Thursday, 23 February 2023

What does the error message "fork: retry: Resource temporarily unavailable"

Issue:
The following errors are seen in /var/log/secure:

Feb 23 14:34:57 erpuatappl sshd[11618]: fatal: setresuid 501: Resource temporarily unavailable
Feb 23 14:41:15 erpuatappl sshd[11850]: error: do_exec_pty: fork: Resource temporarily unavailable

Root Cause:
There can be various reasons for processes not being able to fork:

There is a misbehaving service or process running, consuming more resources than expected.
The system was not able to create new processes, because of the limits set for nproc in /etc/security/limits.conf.
The system ran out of memory and new processes were unable to start because they could not allocate memory.
There is not an available ID to assign to the new process.

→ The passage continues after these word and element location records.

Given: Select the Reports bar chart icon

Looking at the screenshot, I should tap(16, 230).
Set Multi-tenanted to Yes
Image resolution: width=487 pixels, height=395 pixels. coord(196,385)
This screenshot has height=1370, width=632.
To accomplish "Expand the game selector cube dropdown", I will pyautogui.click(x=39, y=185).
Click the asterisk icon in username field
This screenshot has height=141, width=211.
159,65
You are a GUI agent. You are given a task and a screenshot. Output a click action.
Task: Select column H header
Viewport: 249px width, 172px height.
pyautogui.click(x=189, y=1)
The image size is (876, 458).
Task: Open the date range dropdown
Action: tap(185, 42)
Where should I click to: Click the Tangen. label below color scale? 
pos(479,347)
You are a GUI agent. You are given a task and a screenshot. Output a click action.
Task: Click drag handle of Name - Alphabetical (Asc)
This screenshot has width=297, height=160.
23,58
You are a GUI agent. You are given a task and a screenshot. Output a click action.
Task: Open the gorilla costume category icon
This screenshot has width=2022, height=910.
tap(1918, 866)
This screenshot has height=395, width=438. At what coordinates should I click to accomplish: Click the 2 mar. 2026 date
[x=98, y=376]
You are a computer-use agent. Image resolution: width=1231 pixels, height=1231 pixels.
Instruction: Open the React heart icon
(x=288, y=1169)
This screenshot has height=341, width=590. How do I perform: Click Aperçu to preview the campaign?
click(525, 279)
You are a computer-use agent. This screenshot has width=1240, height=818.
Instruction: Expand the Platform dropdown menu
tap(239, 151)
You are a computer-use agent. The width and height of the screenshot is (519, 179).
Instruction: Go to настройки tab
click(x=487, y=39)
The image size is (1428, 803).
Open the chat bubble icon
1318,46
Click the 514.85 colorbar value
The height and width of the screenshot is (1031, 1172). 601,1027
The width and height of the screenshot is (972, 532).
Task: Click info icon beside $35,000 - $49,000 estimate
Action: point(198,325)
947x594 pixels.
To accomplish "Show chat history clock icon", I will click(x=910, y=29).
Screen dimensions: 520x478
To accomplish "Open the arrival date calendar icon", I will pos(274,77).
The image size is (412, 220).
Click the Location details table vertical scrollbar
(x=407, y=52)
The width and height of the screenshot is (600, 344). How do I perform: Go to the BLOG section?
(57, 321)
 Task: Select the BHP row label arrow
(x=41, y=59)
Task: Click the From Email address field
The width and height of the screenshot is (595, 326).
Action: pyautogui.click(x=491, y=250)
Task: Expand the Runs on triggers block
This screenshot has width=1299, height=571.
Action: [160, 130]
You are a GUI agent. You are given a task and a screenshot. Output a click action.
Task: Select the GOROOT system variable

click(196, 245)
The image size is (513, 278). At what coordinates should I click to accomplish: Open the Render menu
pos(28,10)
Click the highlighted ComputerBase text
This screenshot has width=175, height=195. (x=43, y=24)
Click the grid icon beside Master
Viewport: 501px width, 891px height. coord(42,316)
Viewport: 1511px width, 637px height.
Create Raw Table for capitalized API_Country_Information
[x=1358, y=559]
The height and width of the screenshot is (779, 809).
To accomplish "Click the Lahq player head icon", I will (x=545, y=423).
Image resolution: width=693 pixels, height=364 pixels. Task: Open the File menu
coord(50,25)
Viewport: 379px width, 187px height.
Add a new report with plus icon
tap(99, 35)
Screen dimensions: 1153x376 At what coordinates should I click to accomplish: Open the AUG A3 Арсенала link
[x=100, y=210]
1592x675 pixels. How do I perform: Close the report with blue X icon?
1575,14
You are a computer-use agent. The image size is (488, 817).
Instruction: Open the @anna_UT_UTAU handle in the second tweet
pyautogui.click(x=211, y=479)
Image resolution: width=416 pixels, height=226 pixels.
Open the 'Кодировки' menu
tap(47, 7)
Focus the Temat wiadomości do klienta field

A unique value less than kernel.pid_max must be available.

Resolution:
There can be various reasons for processes not being able to fork and thus that means there are also various resolution:

1. When the system runs into a limitation in the number of processes, increase the nproc value in /etc/security/limits.conf or /etc/security/limits.d/90-nproc.conf depending on RHEL version. 

2. The limit can be increased for a specific user or all users. For example, here is an example of /etc/security/limits.d/90-nproc.conf file.

<user>       -          nproc     2048      <<<----[ Only for "<user>" user ]

*            -          nproc     2048      <<<----[ For all user's ]

3. Check the total number of threads and processes running on the server:

[applmgr@erpuatappl ~]$  ps -eLf | wc -l

2332

[applmgr@erpuatappl ~]$ cat /proc/sys/kernel/pid_max

32768

For example, if the above result is 2332, then increase kernel.pid_max to 32768.

kernel.pid_max must be larger than the total number of simultaneous threads and processes.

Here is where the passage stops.